MATERIAL FORNECIDO:
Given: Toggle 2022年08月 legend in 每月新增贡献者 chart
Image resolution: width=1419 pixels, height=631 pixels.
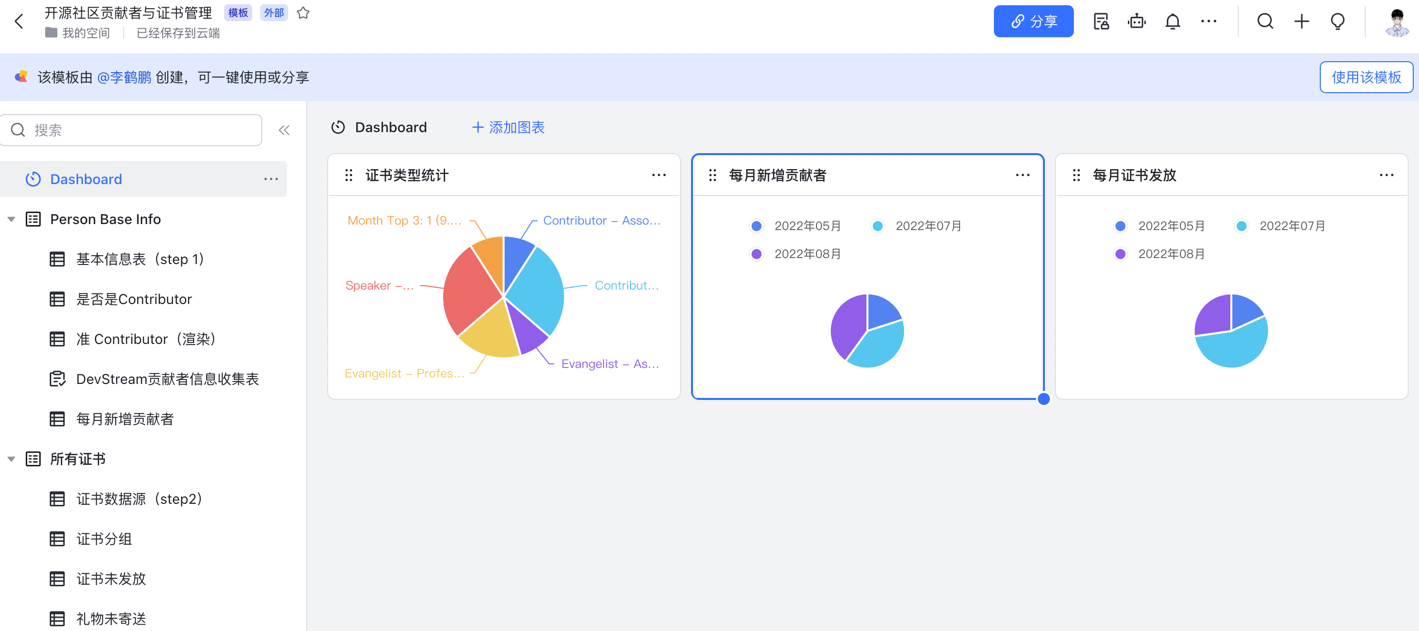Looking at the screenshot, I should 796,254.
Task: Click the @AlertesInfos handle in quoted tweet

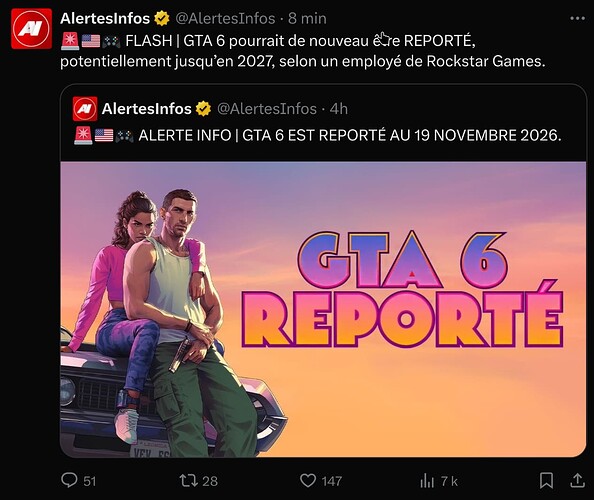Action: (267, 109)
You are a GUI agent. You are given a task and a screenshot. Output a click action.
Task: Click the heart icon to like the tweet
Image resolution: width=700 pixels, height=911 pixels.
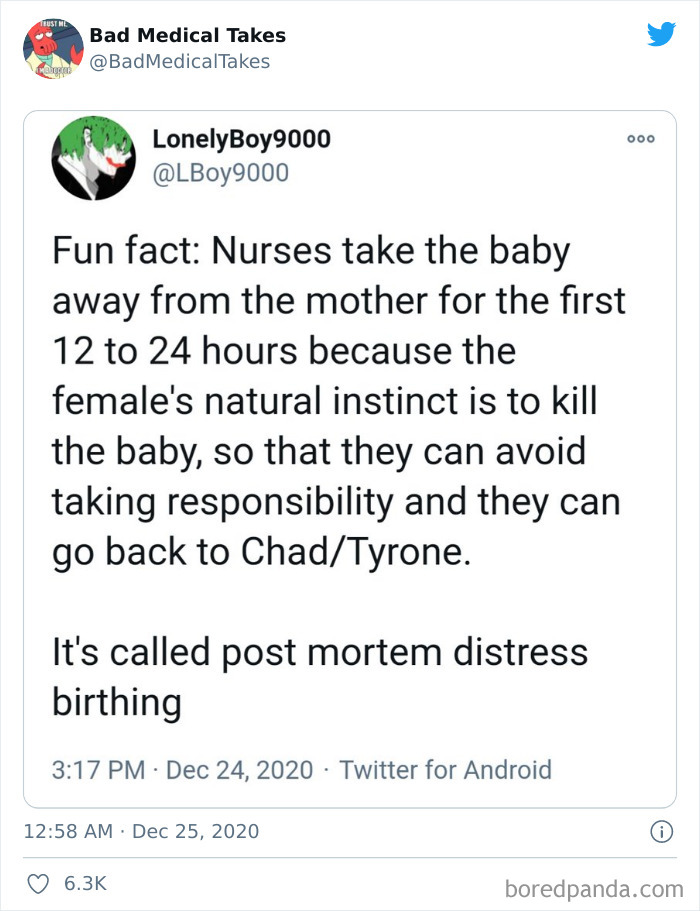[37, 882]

* * *

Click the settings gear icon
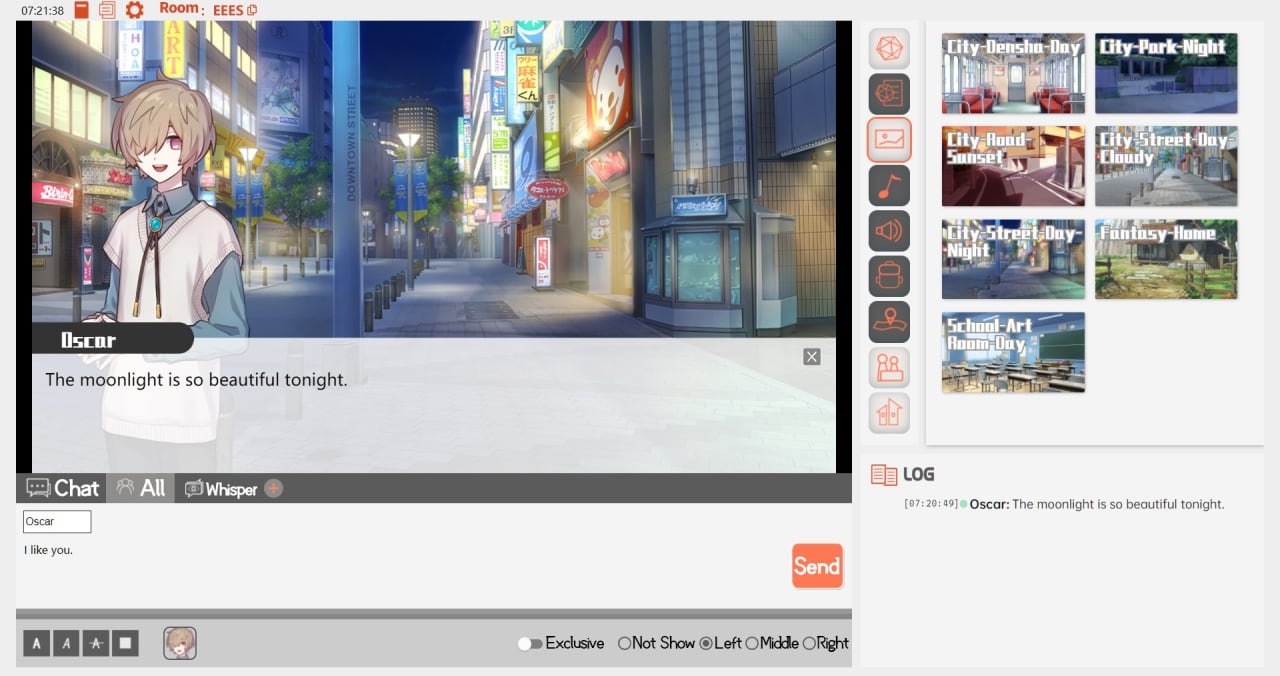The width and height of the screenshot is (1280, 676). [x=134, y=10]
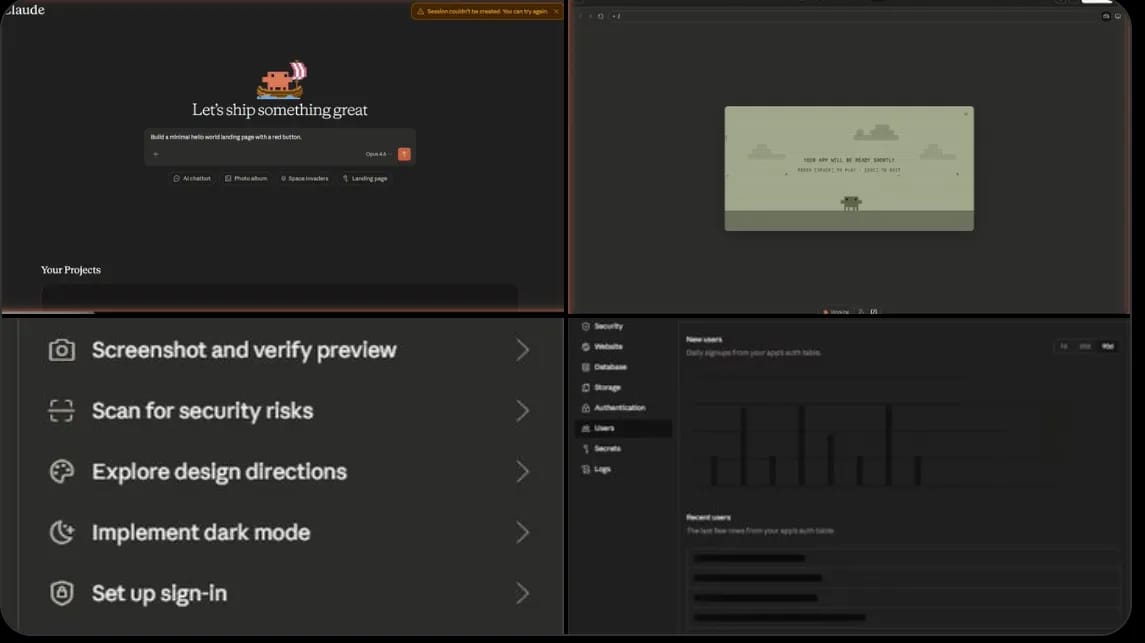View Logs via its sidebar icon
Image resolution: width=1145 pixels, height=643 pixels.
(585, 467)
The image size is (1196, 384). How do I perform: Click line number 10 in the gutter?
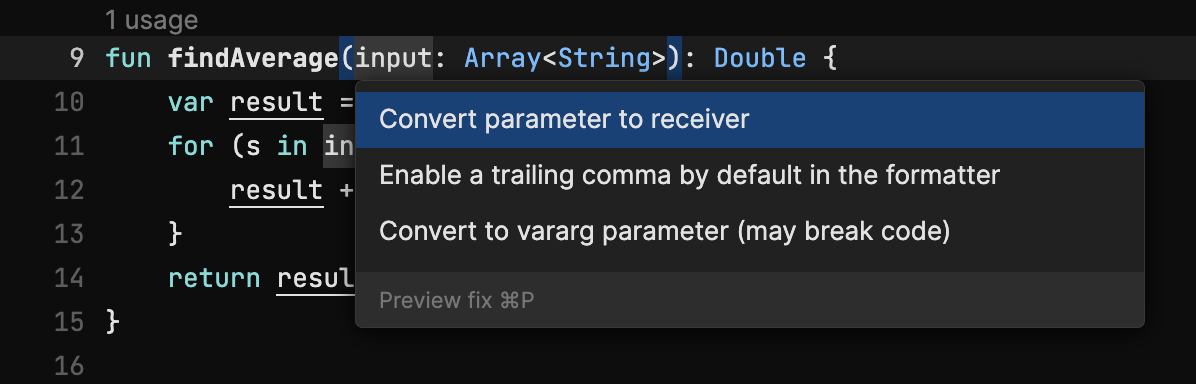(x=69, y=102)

TAREFA A CUMPRIR: Devolva sem alterações as linhas do material, começando na que contém "Given: Toggle 2022年08月" e terminando na que contém "Action: (267, 109)", ambas incluídas. Deixe as imagens fora da resposta.

RESPOSTA COMPLETA:
Given: Toggle 2022年08月 legend in 每月新增贡献者 chart
Image resolution: width=1419 pixels, height=631 pixels.
Looking at the screenshot, I should 796,254.
Task: Click the @AlertesInfos handle in quoted tweet

Action: (267, 109)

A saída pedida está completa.